▶ _Task instructions_:
In the forum thread about random integers with descending probabilities, what two example ranges does the poster give for the small sets of random integers?

▶ _Passage_:
Discover MakerZone

MATLAB and Simulink resources for Arduino, LEGO, and Raspberry Pi

Learn more

Discover what MATLAB® can do for your career.

Opportunities for recent engineering grads.

Apply Today

Thread Subject:
Random sequence with descending probabilities

Subject: Random sequence with descending probabilities

From: Richard

Date: 1 Oct, 2010 04:34:08

Message: 1 of 8

Hi

I want to create small sets of random integers - say 2- 23, and or 20 - 39.

I would like to have the lower number have a higher probability than the higher number,
with some sort of exponentially decreasing curve.

Here's one idea that I tried:

x = rand(1,10000);

y = x .^2;

lower = 5;
upper = 20;

y = lower + (y * (upper - lower));

y = round(y);

mn = min(y);
mx = max(y);

figure,hist(y,(upper - lower) + 1);

I wonder if this approach is robust? Will there be gaps in this histogram for some ranges?

I'm not sure why it seems to work, which is why I guess I'm unsure of it.

▶ _Supplied material_:

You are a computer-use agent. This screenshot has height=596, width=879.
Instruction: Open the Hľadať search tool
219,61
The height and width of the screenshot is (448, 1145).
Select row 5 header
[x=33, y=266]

--

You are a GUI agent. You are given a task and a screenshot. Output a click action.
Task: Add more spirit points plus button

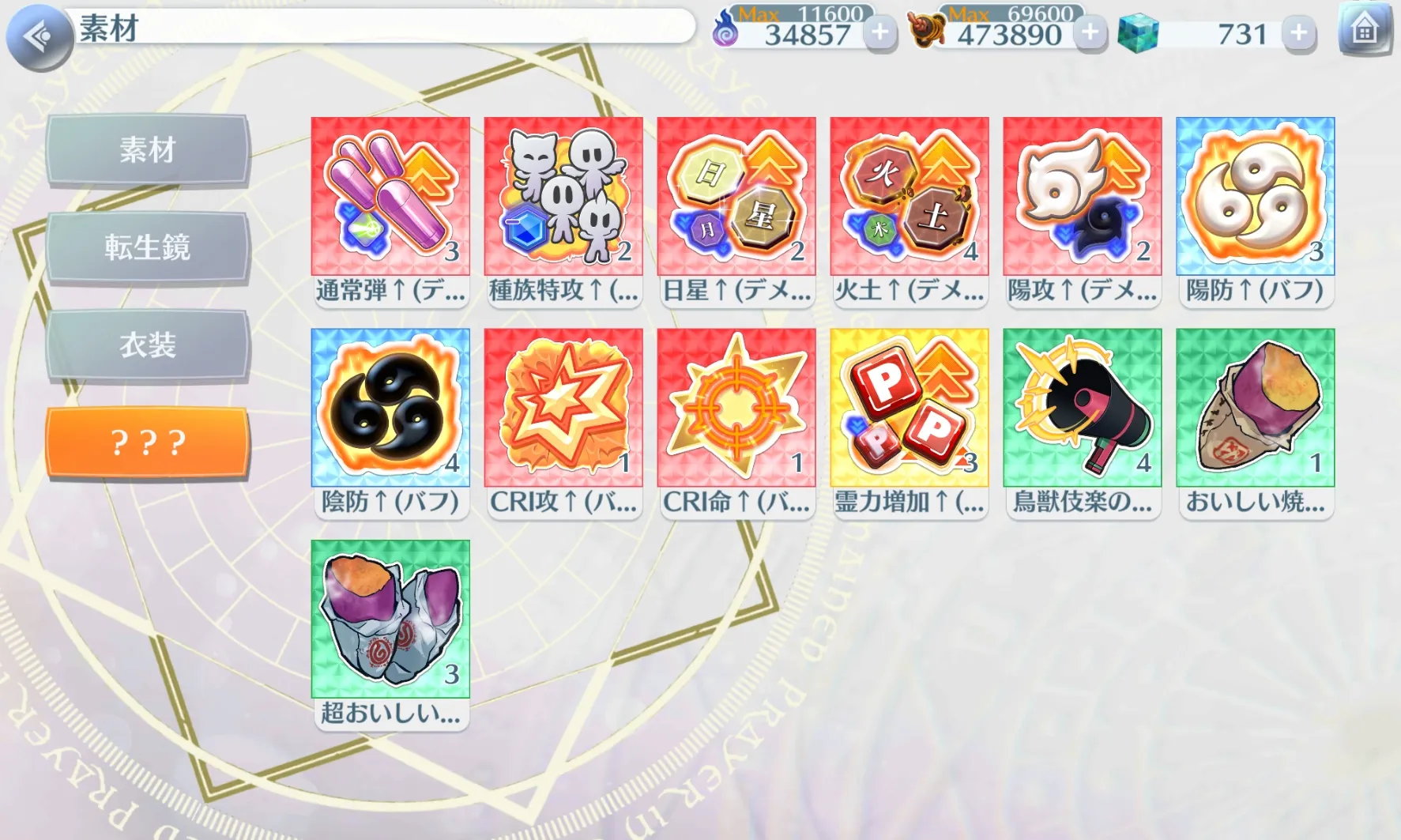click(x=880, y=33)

▶ _Reply to the exercise_:
2 to 23, and 20 to 39.